## PROBLEM
Tally the lines of the listing that contain the word "Chassis", then give the total and nothing else.

## DATA IN THIS EXERCISE

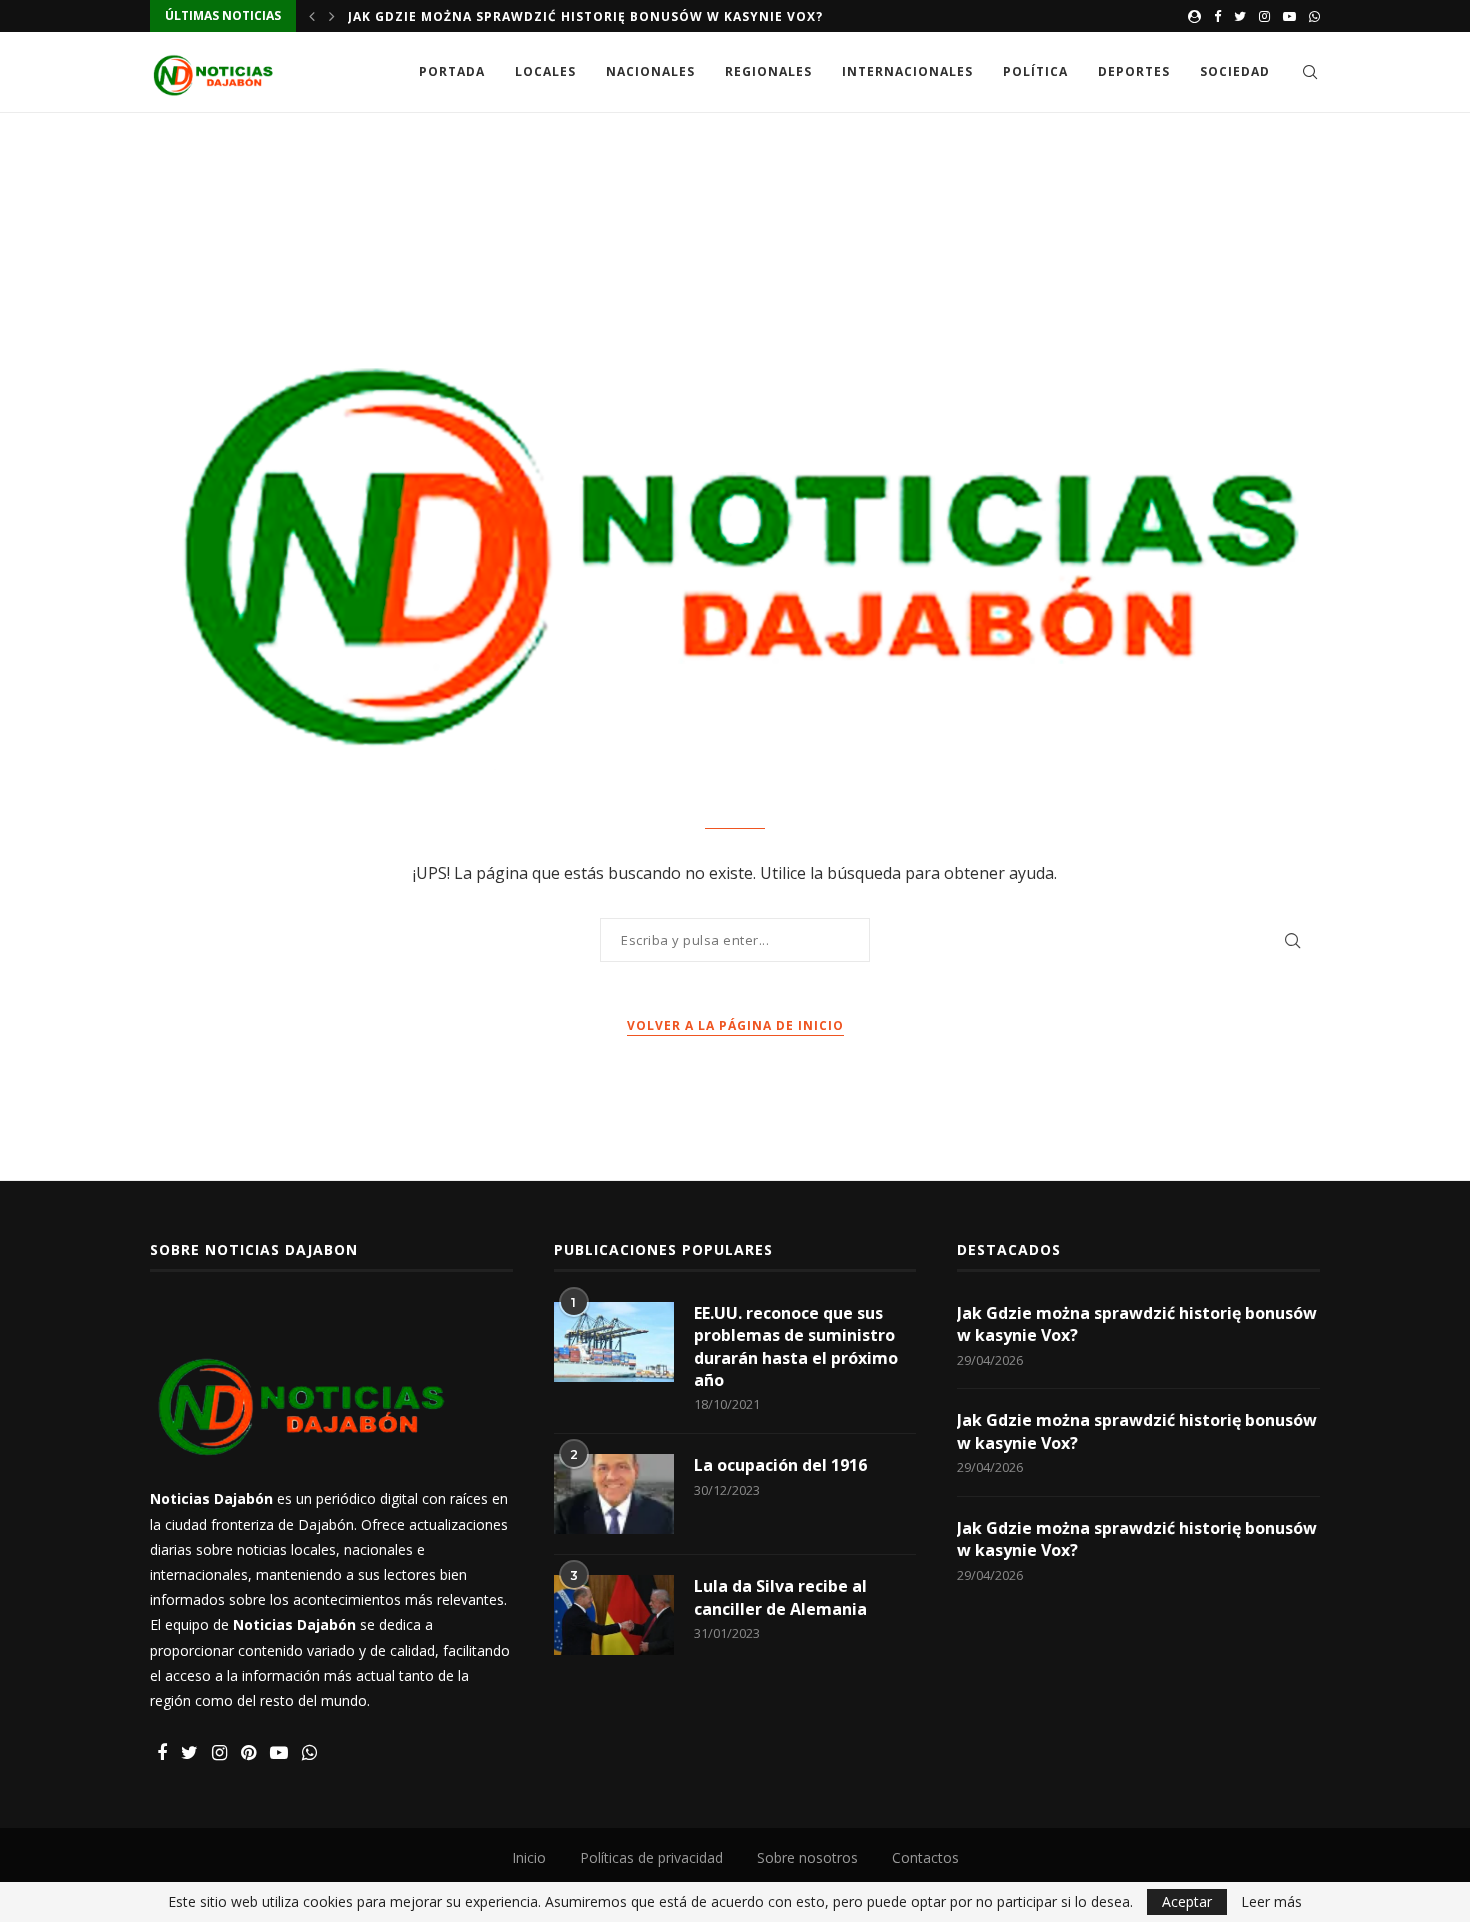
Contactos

...

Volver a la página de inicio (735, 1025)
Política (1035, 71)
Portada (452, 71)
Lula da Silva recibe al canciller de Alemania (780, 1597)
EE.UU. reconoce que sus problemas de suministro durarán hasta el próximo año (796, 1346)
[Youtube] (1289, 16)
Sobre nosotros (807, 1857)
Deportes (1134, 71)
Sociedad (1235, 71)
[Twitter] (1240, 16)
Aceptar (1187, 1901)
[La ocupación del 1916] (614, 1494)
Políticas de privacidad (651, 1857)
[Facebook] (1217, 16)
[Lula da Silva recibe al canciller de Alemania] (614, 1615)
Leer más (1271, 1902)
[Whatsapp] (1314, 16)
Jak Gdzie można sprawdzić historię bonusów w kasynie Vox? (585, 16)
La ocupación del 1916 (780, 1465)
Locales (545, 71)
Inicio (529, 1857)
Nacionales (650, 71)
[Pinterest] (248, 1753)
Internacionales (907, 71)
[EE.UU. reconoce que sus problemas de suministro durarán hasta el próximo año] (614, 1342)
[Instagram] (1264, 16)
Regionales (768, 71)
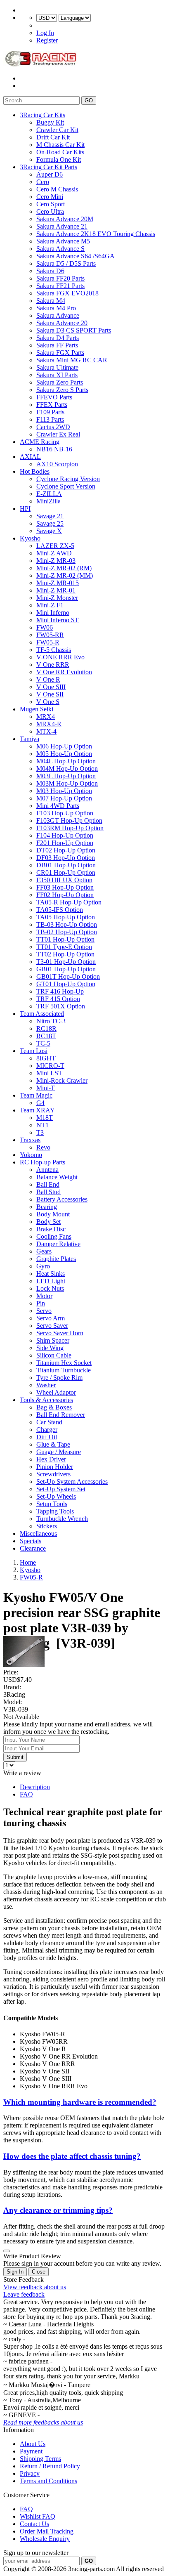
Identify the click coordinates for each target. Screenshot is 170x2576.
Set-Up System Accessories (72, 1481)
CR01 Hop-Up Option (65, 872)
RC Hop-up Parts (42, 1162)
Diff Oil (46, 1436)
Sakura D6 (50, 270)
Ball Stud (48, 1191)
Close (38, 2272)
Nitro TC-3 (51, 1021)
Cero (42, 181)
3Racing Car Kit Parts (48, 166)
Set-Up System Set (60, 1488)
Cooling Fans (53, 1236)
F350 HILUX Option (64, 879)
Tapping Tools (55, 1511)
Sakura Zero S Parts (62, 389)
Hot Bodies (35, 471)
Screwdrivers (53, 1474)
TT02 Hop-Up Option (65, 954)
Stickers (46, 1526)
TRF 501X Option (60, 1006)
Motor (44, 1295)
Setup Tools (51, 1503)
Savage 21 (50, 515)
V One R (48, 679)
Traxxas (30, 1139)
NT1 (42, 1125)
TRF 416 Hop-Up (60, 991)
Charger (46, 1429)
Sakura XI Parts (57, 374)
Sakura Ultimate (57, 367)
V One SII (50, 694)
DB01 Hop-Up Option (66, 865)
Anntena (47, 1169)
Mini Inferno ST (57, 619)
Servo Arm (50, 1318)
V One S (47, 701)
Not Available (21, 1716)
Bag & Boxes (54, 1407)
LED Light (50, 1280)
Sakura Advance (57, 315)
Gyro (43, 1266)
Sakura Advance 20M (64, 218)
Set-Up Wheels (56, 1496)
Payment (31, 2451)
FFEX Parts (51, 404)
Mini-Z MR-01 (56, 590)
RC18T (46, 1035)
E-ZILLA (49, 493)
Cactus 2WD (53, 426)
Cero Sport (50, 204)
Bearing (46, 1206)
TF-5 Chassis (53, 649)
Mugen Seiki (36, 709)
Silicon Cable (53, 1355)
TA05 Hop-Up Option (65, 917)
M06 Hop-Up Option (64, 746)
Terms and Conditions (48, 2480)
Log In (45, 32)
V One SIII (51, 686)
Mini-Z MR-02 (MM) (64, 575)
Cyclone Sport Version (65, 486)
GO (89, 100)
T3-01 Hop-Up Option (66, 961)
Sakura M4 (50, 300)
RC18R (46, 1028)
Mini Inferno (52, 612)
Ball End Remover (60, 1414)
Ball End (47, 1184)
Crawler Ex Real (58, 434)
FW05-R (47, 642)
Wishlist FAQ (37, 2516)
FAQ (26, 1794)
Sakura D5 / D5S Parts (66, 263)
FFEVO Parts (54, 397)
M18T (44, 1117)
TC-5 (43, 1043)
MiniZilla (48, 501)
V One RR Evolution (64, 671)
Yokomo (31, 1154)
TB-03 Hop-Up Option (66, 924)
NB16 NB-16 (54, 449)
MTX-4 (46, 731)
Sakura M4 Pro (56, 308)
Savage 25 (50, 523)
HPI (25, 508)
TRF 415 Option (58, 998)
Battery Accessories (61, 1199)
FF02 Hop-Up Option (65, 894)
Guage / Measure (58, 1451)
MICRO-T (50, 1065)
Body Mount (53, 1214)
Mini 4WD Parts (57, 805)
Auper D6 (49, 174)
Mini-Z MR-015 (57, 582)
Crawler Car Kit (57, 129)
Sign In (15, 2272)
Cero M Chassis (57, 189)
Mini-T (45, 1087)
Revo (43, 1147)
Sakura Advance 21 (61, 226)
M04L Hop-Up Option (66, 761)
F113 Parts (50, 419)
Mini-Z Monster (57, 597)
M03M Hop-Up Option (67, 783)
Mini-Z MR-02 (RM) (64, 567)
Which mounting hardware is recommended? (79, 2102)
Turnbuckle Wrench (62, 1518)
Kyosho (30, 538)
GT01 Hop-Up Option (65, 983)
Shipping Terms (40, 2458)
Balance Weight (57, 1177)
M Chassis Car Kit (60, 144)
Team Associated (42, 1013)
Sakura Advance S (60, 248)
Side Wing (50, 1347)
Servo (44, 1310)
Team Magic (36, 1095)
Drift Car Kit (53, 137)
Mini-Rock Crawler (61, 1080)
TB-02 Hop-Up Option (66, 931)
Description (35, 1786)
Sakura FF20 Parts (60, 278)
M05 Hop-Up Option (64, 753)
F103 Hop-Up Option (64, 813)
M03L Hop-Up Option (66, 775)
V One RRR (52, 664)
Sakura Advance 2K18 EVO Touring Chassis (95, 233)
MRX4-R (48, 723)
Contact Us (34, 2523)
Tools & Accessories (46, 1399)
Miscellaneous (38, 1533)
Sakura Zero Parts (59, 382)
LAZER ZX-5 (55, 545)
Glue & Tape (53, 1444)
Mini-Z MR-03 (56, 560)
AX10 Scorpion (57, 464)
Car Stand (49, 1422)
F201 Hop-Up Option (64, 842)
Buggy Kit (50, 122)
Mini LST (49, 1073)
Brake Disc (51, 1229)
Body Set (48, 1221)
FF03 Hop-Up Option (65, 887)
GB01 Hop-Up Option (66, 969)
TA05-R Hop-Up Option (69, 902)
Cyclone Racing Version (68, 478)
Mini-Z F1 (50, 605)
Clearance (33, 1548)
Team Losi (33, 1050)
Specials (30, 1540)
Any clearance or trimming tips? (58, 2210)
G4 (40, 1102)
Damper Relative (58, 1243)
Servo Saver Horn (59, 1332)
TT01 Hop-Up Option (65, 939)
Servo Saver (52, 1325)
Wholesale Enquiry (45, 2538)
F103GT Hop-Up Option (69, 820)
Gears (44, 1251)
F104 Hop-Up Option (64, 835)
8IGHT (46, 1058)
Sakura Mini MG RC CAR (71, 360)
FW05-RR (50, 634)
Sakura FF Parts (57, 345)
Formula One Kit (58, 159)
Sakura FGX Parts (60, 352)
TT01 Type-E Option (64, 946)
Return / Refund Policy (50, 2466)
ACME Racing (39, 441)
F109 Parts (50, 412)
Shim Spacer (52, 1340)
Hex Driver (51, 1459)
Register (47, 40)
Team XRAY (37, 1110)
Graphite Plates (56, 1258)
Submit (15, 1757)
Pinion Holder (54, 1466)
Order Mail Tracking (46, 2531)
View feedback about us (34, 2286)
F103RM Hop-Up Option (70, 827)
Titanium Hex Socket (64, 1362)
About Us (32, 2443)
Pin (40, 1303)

...

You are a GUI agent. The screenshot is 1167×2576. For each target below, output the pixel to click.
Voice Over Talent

## RESULT FOR THIS TASK
4